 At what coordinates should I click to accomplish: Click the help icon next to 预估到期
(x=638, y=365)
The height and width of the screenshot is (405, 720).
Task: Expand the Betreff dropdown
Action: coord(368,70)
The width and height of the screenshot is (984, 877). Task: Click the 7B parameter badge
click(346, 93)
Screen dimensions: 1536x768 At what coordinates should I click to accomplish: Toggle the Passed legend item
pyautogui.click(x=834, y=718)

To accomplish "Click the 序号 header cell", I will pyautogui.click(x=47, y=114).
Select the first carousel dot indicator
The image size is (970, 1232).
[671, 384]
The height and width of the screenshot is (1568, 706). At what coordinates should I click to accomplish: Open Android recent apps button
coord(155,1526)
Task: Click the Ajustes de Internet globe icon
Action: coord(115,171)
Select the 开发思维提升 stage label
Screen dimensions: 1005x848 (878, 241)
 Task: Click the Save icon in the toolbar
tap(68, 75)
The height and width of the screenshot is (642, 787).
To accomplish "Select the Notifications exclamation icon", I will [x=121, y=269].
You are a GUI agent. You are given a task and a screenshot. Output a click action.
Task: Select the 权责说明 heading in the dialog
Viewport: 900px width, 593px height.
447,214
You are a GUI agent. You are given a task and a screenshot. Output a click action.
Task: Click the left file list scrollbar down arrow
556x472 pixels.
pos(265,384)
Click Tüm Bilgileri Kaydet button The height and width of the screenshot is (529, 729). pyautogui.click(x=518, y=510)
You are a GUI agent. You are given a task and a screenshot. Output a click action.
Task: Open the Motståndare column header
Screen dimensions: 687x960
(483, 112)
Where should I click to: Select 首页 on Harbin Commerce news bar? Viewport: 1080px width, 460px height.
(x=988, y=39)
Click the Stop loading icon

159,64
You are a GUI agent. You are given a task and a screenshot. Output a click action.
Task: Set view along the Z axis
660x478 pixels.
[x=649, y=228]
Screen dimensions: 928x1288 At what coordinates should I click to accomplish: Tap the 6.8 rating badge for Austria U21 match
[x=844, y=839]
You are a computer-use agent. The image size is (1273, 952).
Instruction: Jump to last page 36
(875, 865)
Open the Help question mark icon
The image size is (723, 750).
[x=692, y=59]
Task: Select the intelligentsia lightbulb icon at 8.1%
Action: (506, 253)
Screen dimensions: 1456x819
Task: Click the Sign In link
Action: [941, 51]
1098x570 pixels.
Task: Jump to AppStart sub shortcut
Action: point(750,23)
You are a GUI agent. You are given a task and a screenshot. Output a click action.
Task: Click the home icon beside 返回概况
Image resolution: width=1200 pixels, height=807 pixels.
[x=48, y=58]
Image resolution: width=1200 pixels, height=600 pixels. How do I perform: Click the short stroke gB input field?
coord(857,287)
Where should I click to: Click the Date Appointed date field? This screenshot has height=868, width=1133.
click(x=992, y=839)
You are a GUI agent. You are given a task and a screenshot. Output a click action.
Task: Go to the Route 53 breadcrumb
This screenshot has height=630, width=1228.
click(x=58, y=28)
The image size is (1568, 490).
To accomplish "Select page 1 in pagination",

^^^^

Referring to the material above, set down exactly the lines between the line with "Select the 开发思维提升 stage label" and the line with "Task: Click the left", inclusive, and no other lines.

Answer to this problem
Select the 开发思维提升 stage label
Screen dimensions: 1005x848 (878, 241)
 Task: Click the Save icon in the toolbar
tap(68, 75)
The height and width of the screenshot is (642, 787).
To accomplish "Select the Notifications exclamation icon", I will [x=121, y=269].
You are a GUI agent. You are given a task and a screenshot. Output a click action.
Task: Select the 权责说明 heading in the dialog
Viewport: 900px width, 593px height.
447,214
You are a GUI agent. You are given a task and a screenshot. Output a click action.
Task: Click the left file list scrollbar down arrow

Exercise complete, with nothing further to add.